Chemotherapy-induced Cardiovascular Toxicity
One of our primary interests has been in modeling cancer therapy-induced cardiomyopathy, heart failure, atrial fibrillation, and peripheral artery disease using hiPSC-derived cardiomyocytes, endothelial cells, megakaryocytes, and fibroblasts. This method allows us to recapitulate a patient's off-target cardiotoxic response to drugs such as anthracyclines, tyrosine kinase inhibitors, and monoclonal antibodies. Major mechanisms we study include transporters, drug metabolism, mitochondrial behavior, reactive oxygen species, DNA-damage, calcium handling, and sarcomeric damage.
Heart Failure, Cardiomyopathy, Channelopathies, and Sudden Cardiac Death
hiPSC-derived cardiomyocytes are a unique tool for cardiomyopathy and hypertrophy phenotype screening. Currently, we are researching why some heart failure drugs only work in specific populations and novel drugs that inhibit and/or reverse these phenotypes in a genetic variant-specific manner.
Direct Reprogramming- and hiPSC-based Regenerative Medicine
We are looking at hiPSC-derived and directly reprogrammed cells in cardiac cell therapy and the fundamental questions of how we can improve the yield, engraftment, survival, and function of these cells.
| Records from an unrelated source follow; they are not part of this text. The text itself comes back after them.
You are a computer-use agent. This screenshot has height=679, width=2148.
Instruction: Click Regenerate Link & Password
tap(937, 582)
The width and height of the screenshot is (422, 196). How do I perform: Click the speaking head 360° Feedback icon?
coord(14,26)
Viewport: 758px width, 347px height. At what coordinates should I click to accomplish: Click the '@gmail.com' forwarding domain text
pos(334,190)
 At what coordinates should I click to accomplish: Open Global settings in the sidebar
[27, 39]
This work involves the study of immunogenicity, in vivo differentiation, methods for direct reprogramming, and the induction of in vivo cell-type-specific proliferation using small molecules.
hiPSC Models of Breast Cancer
hiPSCs are unique as a model for cancer as they offer homogeneous unlimited expansion without the phenotypic drifts seen with patient-derived xenograft (PDX) models and without the inability to model early stage cancer seen with immortalized cell lines. We are using these cells in a reductionist approach to model the underlying mechanisms of tumorigenesis, germline influence on drug response, and drug resistance.
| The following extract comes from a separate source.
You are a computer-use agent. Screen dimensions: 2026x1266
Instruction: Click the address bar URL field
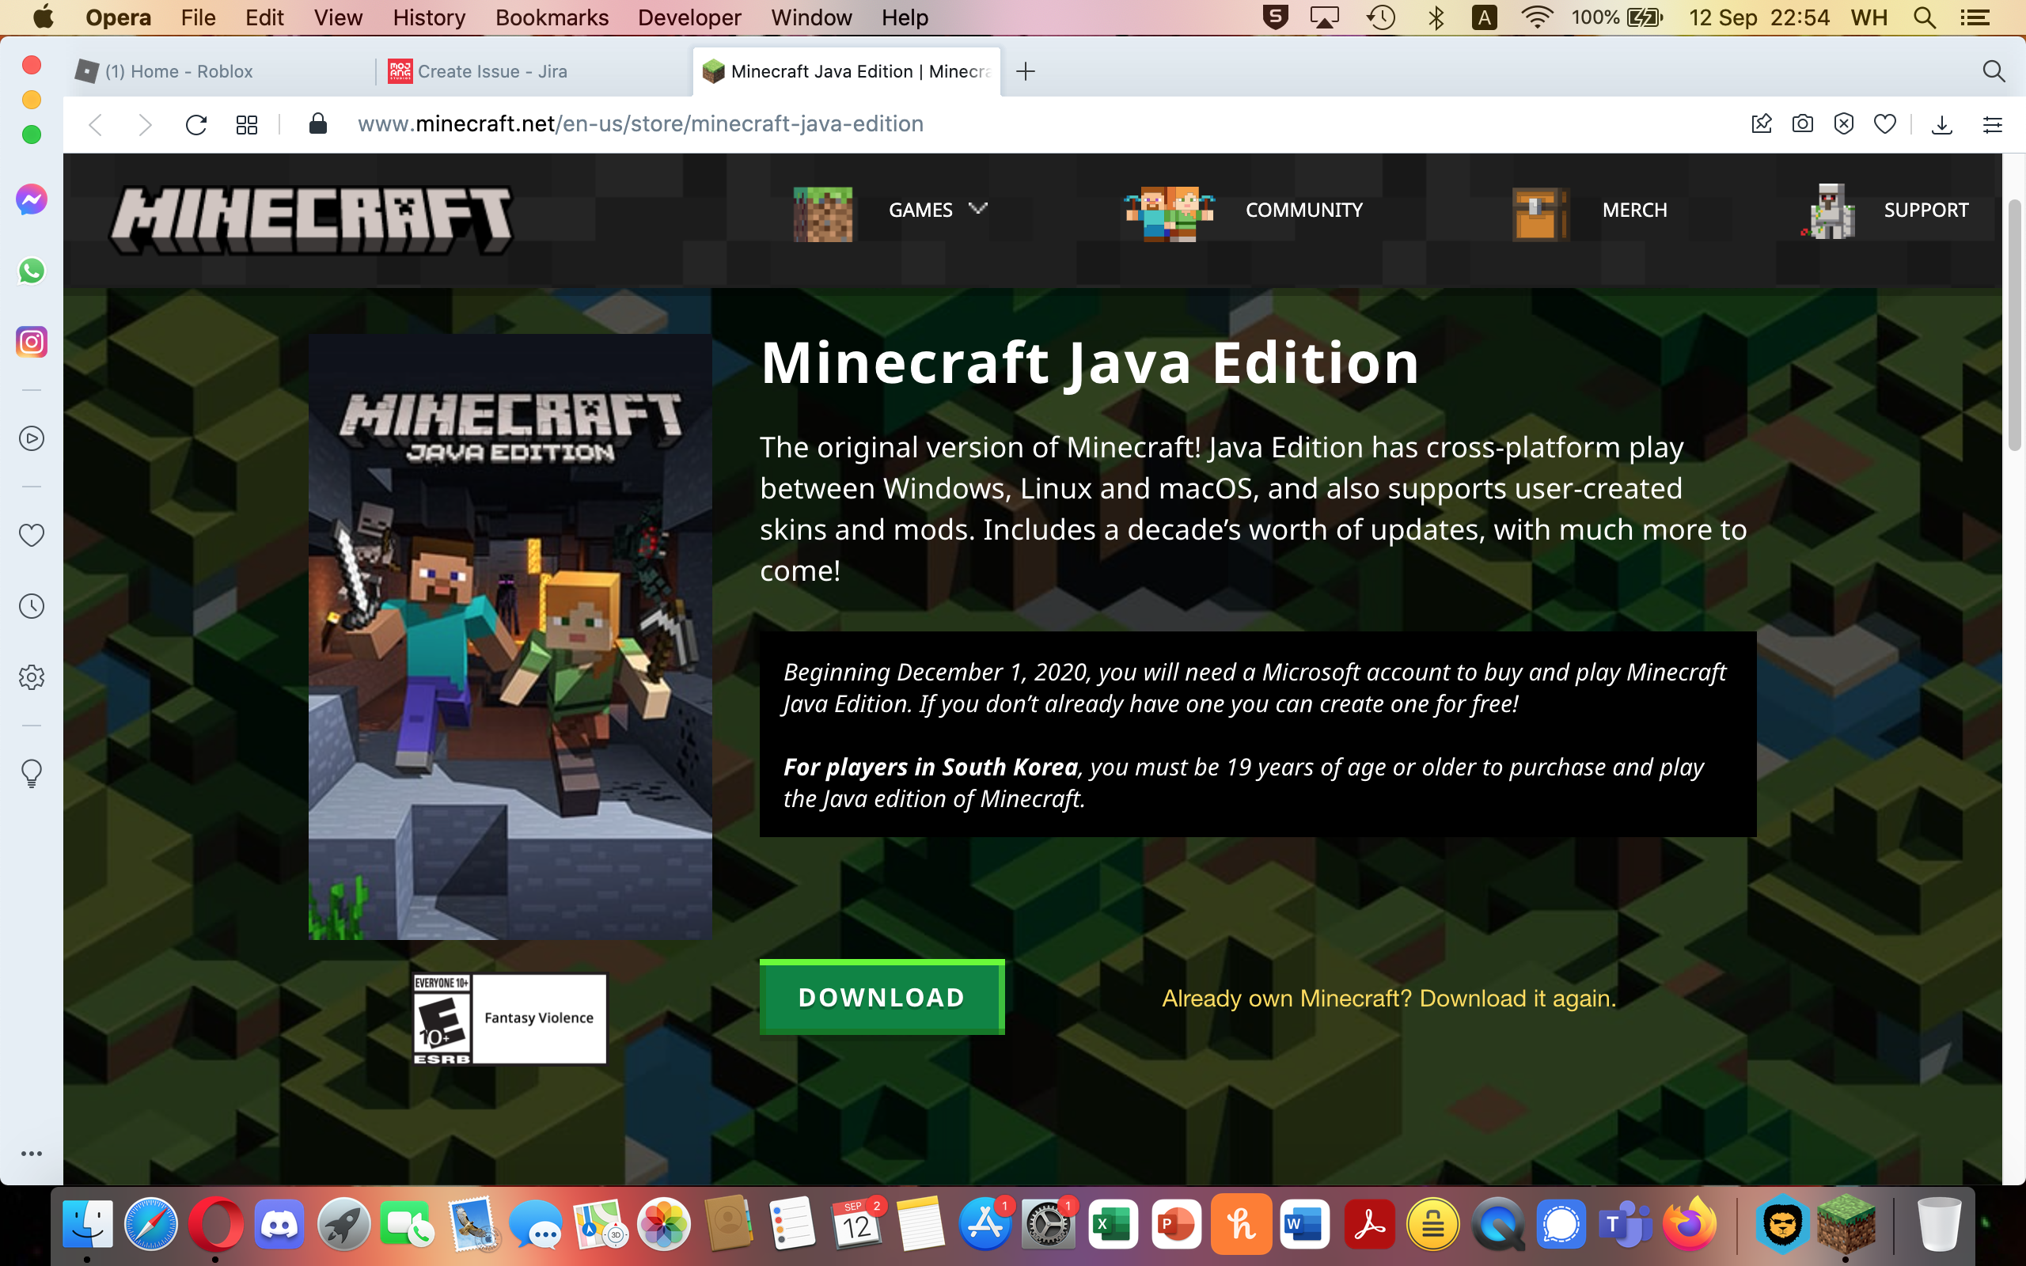pos(640,124)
Pluripotent stem cell biology
We are actively researching how modifying the pluripotent state can influence subsequent differentiation, synthetic matrices, the maintenance of proliferative differentiation intermediates, and direct reprogramming. We are working on increasingly refined, simplified, and reproducible methods for producing cells of the cardiovascular lineage (cardiomyocytes, endothelial cells, fibroblasts, and smooth muscle).
Pharmacogenomics and bioinformatics
The ability to capture a single human genome in culture as a hiPSC and then differentiate it to any desired cell type holds enormous potential to interrogate the genome. We are interested in how gene expression analysis (RNA-seq) of drug-treated hiPSC-derived cells can be combined with
Drug screening and discovery
We have our own mini drug discovery facility, and we use a variety of tools for drug testing, including Labcyte Echo 555 liquid handling, automated triple-mode plate readers, a fully automated Nikon microscope with encoded stage, perfect focus, and high-content software, a Vala Sciences Kinetic Image Cytometer for high-throughput calcium and high-content imaging, and a Nanion Syncropatch for automated patch clamp.
CRISPR-based knockout screening
To functionally validate how SNPs influence drug response, we are performing CRISPR-based knockouts, AAVS1-based overexpression, and SNP corrections. We are also performing both pooled and arrayed CRISPR-based high-throughput screens to discover further probe mechanisms of action.
As part of our stem cell effort, we are working on the construction of multicellular organ-on-a-chip systems to better develop the most accurate cellular models to recapitulate the patient's original drug response.